Excerpted passage →
I am in a close contact with some large tactical brands e.g. Vanquest. Therefore, I am sorry, I cannot discuss products other than issued by LABO DE SACS | Hand-crafted EDC bag.


----------



## Labo de Sacs

darsk20 said:


> BTW, some of us are engineers and might take affront to saying you "engineered" a bag.
> 
> You designed a bag. Good job. Suzy homemaker down the road can do that too.
> 
> What specifically did you engineer and how much math did that take, other than some minor high school geometry and home economics sewing? What is the tensile strength of the materials? Why did you choose them? What physical and chemical properties do they have that make your bag better than everyone elses? Are the custom fit for each individual? How many ergonomic studies were completed to show ease of use and comfort level while wearing? How large are your data sets? How many people polled and how many responded? How many different models before you settled on this? What was the decision making process? What attributes were you looking for? What attributes do you target customers want? Etc. Etc. Etc.


Thank you for interesting comments, but, unfortunately you did not read our site labodesacs.com. There are answers on many your questions on the site. 
<You designed a bag. Good job. Suzy homemaker down the road can do that too.>
Suzy homemaker cannot perform the same job, because she has not experience in engineering, sewing and using of gear in extreme conditions. I mean - mountain autonomic sportive expeditions and scientific expeditions. Please, believe me, it is very far from camping or three-day hiking.

1. We used an extra durable material - cordura 1000d. However, it is a heavyweight material. Therefore, we resolved many questions with reduction of the bag weight via using of Titanium and mil-spec paracord. 
2.Titanium. We have used a lot (12!) of titanium d-rings and ovals.
3.We used "sunguard" polyester bonded thread (V-92) for mil-spec and civilian 
("sunguard", "sunstop") applications. Although, polyester and nylon threads 
have similar strength (14.5 and 15.0 pound tensile strength, respectively), as
it is well known polyester thread has a better stability in UV radiation.
4. I believe, that in internet you will find a tons of information about the tensile strength of our materials.
leBourgeois pochette was under construction during 1.5 years since the first paper model has been created. 
5. Due to 3 point adjustable shoulder strap, LeBourgeois is fit for any individual. It is well applicable both for left and right carrying. 
6. Ergonomic tests were performed during 8 months when several pochettes were carrying 10 hours per day. Moreover, I am eating, working, driving, etc. with the pochette. It is comfortable, because the weight of the pochette with EDC tools is around 1.5 kg. 
7. <How many people polled and how many responded?> 3.

Given entries →

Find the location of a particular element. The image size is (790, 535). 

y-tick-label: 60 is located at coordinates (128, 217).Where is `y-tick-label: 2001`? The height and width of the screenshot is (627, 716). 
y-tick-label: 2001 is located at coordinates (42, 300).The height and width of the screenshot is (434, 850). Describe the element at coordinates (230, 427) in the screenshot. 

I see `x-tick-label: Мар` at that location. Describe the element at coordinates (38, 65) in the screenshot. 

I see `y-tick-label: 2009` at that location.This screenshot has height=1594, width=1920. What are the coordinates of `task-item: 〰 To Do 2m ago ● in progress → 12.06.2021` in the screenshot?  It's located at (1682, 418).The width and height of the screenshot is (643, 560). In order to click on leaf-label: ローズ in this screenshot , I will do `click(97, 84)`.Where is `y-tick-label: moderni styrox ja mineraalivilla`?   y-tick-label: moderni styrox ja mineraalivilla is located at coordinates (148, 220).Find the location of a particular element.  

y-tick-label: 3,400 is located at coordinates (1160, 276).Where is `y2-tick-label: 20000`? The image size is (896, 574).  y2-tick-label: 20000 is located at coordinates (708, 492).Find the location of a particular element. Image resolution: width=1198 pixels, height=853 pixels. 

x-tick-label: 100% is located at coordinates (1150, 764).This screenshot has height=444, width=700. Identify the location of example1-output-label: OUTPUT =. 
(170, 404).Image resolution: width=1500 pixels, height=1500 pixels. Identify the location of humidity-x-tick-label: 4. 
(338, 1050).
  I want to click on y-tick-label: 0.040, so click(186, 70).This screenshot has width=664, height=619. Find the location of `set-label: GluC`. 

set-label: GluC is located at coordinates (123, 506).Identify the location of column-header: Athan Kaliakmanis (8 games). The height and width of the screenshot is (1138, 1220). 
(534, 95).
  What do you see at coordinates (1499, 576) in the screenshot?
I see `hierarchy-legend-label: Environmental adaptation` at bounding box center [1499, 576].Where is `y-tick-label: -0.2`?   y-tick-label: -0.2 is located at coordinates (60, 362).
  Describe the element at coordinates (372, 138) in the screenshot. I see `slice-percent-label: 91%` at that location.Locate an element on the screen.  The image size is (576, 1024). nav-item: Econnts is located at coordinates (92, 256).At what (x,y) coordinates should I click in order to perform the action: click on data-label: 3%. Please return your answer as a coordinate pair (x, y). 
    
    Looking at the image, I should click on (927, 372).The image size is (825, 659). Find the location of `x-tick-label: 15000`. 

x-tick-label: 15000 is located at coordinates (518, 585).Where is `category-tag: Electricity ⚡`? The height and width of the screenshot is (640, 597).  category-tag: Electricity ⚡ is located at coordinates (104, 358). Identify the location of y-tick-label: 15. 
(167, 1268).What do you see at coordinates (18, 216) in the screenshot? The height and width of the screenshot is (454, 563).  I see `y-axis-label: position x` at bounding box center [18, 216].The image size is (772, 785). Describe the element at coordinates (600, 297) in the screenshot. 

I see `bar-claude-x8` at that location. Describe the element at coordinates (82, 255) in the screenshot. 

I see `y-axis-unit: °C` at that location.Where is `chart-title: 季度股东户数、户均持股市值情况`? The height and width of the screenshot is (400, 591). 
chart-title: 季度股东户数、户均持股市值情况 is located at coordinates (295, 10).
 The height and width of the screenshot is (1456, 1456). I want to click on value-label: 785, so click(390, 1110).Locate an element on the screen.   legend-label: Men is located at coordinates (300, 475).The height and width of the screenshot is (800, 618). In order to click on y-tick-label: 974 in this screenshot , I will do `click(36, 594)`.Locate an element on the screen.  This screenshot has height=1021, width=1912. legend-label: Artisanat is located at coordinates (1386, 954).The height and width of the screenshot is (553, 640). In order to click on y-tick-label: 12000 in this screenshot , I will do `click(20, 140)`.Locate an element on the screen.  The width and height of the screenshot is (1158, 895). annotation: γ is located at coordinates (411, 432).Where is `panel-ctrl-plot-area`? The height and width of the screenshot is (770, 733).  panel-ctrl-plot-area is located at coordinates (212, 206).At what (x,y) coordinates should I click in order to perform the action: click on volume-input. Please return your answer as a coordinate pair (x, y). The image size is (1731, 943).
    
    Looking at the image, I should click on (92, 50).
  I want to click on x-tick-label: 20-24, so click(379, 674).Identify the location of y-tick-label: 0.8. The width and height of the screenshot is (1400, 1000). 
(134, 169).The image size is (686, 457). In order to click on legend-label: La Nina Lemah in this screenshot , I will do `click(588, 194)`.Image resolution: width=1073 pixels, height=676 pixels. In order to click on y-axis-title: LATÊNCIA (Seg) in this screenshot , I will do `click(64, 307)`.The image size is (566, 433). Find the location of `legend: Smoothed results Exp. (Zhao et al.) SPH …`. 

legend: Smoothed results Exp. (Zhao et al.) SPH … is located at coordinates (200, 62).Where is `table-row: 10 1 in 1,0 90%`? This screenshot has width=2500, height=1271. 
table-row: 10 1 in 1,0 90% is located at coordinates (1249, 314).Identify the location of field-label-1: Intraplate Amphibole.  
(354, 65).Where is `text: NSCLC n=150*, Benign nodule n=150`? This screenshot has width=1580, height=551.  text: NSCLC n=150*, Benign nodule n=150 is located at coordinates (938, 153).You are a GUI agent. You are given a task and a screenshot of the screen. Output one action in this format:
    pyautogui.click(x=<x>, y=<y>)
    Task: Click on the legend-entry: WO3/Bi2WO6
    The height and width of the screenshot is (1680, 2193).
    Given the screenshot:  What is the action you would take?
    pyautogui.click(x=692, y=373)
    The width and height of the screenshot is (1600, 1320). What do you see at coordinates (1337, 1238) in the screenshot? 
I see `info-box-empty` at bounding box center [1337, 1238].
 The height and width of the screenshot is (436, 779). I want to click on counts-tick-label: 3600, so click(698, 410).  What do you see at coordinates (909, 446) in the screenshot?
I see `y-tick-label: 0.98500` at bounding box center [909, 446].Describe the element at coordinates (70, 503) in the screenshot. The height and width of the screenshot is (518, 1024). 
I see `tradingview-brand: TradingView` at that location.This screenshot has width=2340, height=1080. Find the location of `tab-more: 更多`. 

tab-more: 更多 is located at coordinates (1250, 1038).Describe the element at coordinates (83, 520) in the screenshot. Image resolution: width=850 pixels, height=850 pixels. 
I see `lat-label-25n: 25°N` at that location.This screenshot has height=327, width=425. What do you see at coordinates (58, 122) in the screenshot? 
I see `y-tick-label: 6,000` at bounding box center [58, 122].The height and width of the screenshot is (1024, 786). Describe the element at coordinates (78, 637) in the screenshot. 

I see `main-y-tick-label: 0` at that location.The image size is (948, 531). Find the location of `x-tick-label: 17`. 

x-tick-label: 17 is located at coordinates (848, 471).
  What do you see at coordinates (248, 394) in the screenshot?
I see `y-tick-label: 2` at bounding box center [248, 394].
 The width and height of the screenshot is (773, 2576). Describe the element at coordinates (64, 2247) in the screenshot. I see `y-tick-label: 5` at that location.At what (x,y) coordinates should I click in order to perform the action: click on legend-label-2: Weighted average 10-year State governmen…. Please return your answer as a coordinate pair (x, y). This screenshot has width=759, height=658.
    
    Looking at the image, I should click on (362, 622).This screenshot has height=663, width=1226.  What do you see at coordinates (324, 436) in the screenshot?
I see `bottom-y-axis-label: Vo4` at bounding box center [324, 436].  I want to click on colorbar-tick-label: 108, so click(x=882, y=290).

What you will do → Turn the forum post's paragraph that begins "6. Ergonomic tests were performed" into a short bulleted list that keeps its main facts.

Solution to this exercise →
- Ergonomic tests ran for 8 months.
- Several pochettes were carried 10 hours a day during that time.
- The writer also eats, works, drives, and so on while wearing the pochette.
- It is comfortable because, with EDC tools, it weighs around 1.5 kg.